EXERCISE INPUTS:
== == ==

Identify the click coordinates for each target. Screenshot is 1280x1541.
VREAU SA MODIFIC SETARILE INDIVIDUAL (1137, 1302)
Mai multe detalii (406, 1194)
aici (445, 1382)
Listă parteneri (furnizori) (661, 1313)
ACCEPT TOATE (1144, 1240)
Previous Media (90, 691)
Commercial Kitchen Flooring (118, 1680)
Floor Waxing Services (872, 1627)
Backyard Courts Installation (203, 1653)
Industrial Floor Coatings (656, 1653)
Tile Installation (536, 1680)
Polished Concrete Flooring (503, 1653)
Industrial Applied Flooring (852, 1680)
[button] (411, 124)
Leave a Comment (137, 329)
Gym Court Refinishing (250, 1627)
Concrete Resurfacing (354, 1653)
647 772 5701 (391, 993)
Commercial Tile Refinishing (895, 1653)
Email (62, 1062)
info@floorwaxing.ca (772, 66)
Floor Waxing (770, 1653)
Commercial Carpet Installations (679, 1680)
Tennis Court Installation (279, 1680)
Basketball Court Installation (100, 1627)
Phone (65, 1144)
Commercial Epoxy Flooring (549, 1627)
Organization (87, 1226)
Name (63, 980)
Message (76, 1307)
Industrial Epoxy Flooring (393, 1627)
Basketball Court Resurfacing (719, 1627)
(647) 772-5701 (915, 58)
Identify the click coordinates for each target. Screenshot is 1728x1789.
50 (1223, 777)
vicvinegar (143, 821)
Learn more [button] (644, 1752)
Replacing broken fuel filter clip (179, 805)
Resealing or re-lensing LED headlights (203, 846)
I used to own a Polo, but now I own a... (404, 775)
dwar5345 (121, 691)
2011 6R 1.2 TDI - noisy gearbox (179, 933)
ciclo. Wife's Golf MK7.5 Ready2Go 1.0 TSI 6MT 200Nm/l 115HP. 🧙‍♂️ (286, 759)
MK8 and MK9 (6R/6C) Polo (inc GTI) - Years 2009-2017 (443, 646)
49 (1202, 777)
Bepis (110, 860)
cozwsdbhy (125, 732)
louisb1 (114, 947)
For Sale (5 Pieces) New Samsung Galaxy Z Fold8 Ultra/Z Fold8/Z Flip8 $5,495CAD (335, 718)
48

== == ==

Read through the lines above and collect those that contain the string "Refinishing".

Gym Court Refinishing (250, 1627)
Commercial Tile Refinishing (895, 1653)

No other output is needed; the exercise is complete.